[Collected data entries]
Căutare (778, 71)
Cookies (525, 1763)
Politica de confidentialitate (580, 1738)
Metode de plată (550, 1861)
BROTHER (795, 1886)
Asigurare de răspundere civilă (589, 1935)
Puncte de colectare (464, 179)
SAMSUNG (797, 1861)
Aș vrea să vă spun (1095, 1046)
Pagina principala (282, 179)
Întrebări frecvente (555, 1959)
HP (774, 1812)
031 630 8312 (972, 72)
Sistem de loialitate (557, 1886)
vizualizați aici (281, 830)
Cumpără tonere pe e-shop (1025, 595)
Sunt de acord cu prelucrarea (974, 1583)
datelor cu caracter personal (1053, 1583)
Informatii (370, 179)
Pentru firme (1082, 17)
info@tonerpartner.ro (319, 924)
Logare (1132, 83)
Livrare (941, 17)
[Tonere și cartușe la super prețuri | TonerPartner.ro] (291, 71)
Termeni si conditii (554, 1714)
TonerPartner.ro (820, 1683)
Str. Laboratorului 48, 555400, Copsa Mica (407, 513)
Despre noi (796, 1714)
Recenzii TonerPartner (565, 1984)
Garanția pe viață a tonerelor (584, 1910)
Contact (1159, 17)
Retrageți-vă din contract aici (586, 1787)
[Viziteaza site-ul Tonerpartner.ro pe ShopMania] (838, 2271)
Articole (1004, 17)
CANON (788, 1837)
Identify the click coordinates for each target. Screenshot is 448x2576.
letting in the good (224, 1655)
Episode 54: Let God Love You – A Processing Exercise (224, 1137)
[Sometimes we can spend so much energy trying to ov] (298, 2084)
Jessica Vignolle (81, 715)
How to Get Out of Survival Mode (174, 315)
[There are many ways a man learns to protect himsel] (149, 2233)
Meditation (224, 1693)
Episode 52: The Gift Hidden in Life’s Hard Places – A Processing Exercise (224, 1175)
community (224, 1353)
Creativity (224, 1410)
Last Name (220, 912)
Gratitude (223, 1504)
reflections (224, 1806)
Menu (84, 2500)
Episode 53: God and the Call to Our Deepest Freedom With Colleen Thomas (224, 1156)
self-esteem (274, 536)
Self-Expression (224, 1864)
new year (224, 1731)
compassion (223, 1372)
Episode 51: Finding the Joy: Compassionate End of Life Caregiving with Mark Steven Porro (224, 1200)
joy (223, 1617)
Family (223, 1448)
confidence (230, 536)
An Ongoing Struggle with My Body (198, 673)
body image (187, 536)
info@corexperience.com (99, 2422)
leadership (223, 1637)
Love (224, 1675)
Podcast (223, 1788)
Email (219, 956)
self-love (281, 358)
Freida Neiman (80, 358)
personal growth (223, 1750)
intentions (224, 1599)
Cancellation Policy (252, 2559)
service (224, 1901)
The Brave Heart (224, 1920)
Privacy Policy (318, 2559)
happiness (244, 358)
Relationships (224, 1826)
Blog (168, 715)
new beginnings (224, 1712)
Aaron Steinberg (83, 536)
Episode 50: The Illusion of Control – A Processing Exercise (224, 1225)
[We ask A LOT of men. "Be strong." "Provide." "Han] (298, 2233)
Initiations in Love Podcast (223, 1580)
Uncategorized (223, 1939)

_THE TASK_
From the records above, transcribe exactly the run of lines that opens with the line holding "Retrageți-vă din contract aici (586, 1787)" and closes with the line holding "Episode 52: The", both included.

_WORKED SOLUTION_
Retrageți-vă din contract aici (586, 1787)
[Viziteaza site-ul Tonerpartner.ro pe ShopMania] (838, 2271)
Articole (1004, 17)
CANON (788, 1837)
Identify the click coordinates for each target. Screenshot is 448x2576.
letting in the good (224, 1655)
Episode 54: Let God Love You – A Processing Exercise (224, 1137)
[Sometimes we can spend so much energy trying to ov] (298, 2084)
Jessica Vignolle (81, 715)
How to Get Out of Survival Mode (174, 315)
[There are many ways a man learns to protect himsel] (149, 2233)
Meditation (224, 1693)
Episode 52: The Gift Hidden in Life’s Hard Places – A Processing Exercise (224, 1175)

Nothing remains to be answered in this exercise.